What you are asked to do ->
Would you write out the entries below, every one of them, exactly?

Information shown ->
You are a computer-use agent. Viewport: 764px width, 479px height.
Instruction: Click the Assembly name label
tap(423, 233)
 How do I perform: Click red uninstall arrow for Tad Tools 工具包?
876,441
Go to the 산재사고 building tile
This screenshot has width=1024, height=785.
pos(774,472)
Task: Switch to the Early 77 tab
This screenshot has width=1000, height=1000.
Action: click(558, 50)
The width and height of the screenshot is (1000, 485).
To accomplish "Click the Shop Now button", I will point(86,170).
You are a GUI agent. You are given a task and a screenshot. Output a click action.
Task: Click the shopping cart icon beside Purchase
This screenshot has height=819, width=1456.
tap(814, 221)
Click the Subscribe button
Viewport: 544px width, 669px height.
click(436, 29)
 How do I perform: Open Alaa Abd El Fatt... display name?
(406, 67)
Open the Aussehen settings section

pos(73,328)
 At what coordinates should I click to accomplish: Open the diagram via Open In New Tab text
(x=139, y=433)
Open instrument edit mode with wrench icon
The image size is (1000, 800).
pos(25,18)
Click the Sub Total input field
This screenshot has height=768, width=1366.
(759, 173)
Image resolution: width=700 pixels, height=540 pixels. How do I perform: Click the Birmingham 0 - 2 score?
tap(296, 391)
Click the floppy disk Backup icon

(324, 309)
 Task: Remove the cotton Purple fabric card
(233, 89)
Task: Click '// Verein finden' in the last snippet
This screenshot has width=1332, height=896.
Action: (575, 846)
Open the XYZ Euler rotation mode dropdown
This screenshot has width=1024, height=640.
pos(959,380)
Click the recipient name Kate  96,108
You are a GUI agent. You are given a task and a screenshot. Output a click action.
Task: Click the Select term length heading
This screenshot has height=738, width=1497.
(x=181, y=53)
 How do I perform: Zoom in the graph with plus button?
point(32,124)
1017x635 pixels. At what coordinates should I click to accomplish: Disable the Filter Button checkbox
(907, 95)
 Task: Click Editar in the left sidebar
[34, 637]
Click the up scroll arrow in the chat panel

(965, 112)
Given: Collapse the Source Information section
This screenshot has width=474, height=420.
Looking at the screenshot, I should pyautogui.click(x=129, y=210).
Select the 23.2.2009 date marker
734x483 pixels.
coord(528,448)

Output for this task ->
You are a computer-use agent. Viewport: 764px width, 479px height.
Instruction: Click the Assembly name label
tap(423, 233)
 How do I perform: Click red uninstall arrow for Tad Tools 工具包?
876,441
Go to the 산재사고 building tile
This screenshot has width=1024, height=785.
pos(774,472)
Task: Switch to the Early 77 tab
This screenshot has width=1000, height=1000.
Action: click(558, 50)
The width and height of the screenshot is (1000, 485).
To accomplish "Click the Shop Now button", I will point(86,170).
You are a GUI agent. You are given a task and a screenshot. Output a click action.
Task: Click the shopping cart icon beside Purchase
This screenshot has height=819, width=1456.
tap(814, 221)
Click the Subscribe button
Viewport: 544px width, 669px height.
click(436, 29)
 How do I perform: Open Alaa Abd El Fatt... display name?
(406, 67)
Open the Aussehen settings section

pos(73,328)
 At what coordinates should I click to accomplish: Open the diagram via Open In New Tab text
(x=139, y=433)
Open instrument edit mode with wrench icon
The image size is (1000, 800).
pos(25,18)
Click the Sub Total input field
This screenshot has height=768, width=1366.
(759, 173)
Image resolution: width=700 pixels, height=540 pixels. How do I perform: Click the Birmingham 0 - 2 score?
tap(296, 391)
Click the floppy disk Backup icon

(324, 309)
 Task: Remove the cotton Purple fabric card
(233, 89)
Task: Click '// Verein finden' in the last snippet
This screenshot has width=1332, height=896.
Action: (575, 846)
Open the XYZ Euler rotation mode dropdown
This screenshot has width=1024, height=640.
pos(959,380)
Click the recipient name Kate  96,108
You are a GUI agent. You are given a task and a screenshot. Output a click action.
Task: Click the Select term length heading
This screenshot has height=738, width=1497.
(x=181, y=53)
 How do I perform: Zoom in the graph with plus button?
point(32,124)
1017x635 pixels. At what coordinates should I click to accomplish: Disable the Filter Button checkbox
(907, 95)
 Task: Click Editar in the left sidebar
[34, 637]
Click the up scroll arrow in the chat panel

(965, 112)
Given: Collapse the Source Information section
This screenshot has width=474, height=420.
Looking at the screenshot, I should pyautogui.click(x=129, y=210).
Select the 23.2.2009 date marker
734x483 pixels.
coord(528,448)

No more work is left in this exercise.